Dopo aver festeggiato il boom di vendite all’estero delle birre italiane, siamo a registrare un nuovo record per i prodotti nostrani. Le vendite dello spumante italiano all’estero, infatti, hanno fatto segnare un record storico con una crescita del 20% delle bottiglie spedite. Questi i dati Istat relativi ai primi cinque mesi del 2015 inclusi in un’analisi della Coldiretti e presentati ad Expo durante l’incontro tra il presidente della Coldiretti Roberto Moncalvo e il Presidente della Regione Veneto Luca Zaia.

La Coldiretti sottolinea come all’estero non si siano mai consumate così tante bollicine italiane come lo scorso anno, quando sono state stappate 320 milioni di bottiglie, superando lo champagne francese che si ferma a 307 milioni di bottiglie esportate. Tra gli spumanti più amati primeggiano il Prosecco, l’Asti e il Franciacorta. I principali clienti si trovano negli Stati Uniti (dove si registra un aumento della domanda del 49%) e nel Regno Unito (con un grandioso +55%).
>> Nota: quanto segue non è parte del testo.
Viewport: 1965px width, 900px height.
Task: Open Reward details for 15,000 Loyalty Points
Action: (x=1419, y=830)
Il successo dello spumante fa da volano all’intero settore vitivinicolo proprio ora che è appena cominciata la vendemmia più precoce da oltre un decennio (il caldo eccezionale ha infatti accelerato la maturazione e anticipato la raccolta). La Coldiretti sottolinea che questa raccolta “si classifica come la seconda più precoce dal dopoguerra, seconda solo a quella del 2003, l’anno di una storica siccità, quando iniziò il 2 agosto”. Si prevede un vino di ottima qualità e un aumento della produzione di almeno il 5% rispetto allo scorso anno, per un totale di circa 44 milioni di ettolitri. Sempre la Coldiretti prevede che la produzione Made in Italy sarà destinata per un 40% ai 332 vini a denominazione di origine controllata (Doc) e ai 73 vini a denominazione di origine controllata e garantita (Docg), il 30% ai 118 vini a indicazione geografica tipica (Igt) riconosciuti in Italia e il rimanente 30% ai vini da tavola.